SirsBabyDoll​(sub female){Pizza+☕}Verified Account
4 years ago • Jun 2, 2020
SirsBabyDoll​(sub female){Pizza+☕}Verified Account • Jun 2, 2020
I echo what the others have said and even recently wrote a "Letter to Doms with collars" on the very topic of 'defending' their subs from others. It was regarding online collars but the principle could likely be applied here.

For myself, I find it sexy to watch a Dom get all bristled and growly in the defense if their property. We gifted it to you and we want to see you protect it.

I do not like humiliation play, but, placing myself in YOUR shoes, I am proud to see you 'ignore' the bystanders as best as you can. Here is the point tho, which may be what you may be feeling....

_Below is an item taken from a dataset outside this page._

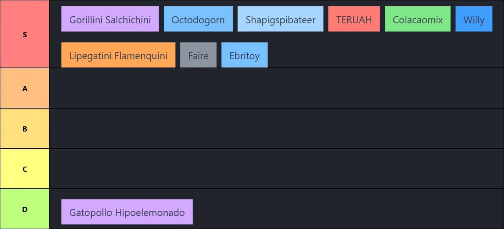
Task: Pick the Shapigspibateer tile
Action: pos(280,19)
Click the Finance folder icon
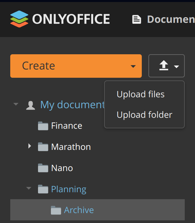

You agreed to submit to HIS humiliation...not theirs. Are you allowed to spin your head around and confront the bystanders yourself?

" Hey, Asshole, I'm with him and not you so HE is allowed to laugh at me...YOU are not. Butt out and kindly take your ass elsewhere."
    The most loved post in topic
MasterBear​(other butch)
4 years ago • Jun 2, 2020
MasterBear​(other butch) • Jun 2, 2020
You and him have no right to include others that have not given consent in your dynamic.

Just to give you a heads up we have been M/s 24/7 for 19 years.


You have no idea who you are triggering by doing this behavior in public.


What you are doing is implicitly non consensual.

What you are doing goes against the basic rules of consent that all players should be following.

Stop now.

Those people that you trigger now have to go deal with the emotions of that trigger while you get to go home and laugh.
AlphaRomeo​(switch male)
4 years ago • Jun 3, 2020
AlphaRomeo​(switch male) • Jun 3, 2020
Just like everyone else I would suggest talking to him about it. He may not realize it's bothering you.

I know I myself as a dom tend to feel like it's my responsibility to defend my subs honor. I don't like it when other people humiliate or mock my sub as it feels like an insult against me as well. And I would want to know if someone was bothering my sub as well, so if you tell him that it is specifically bothering you he may turn around.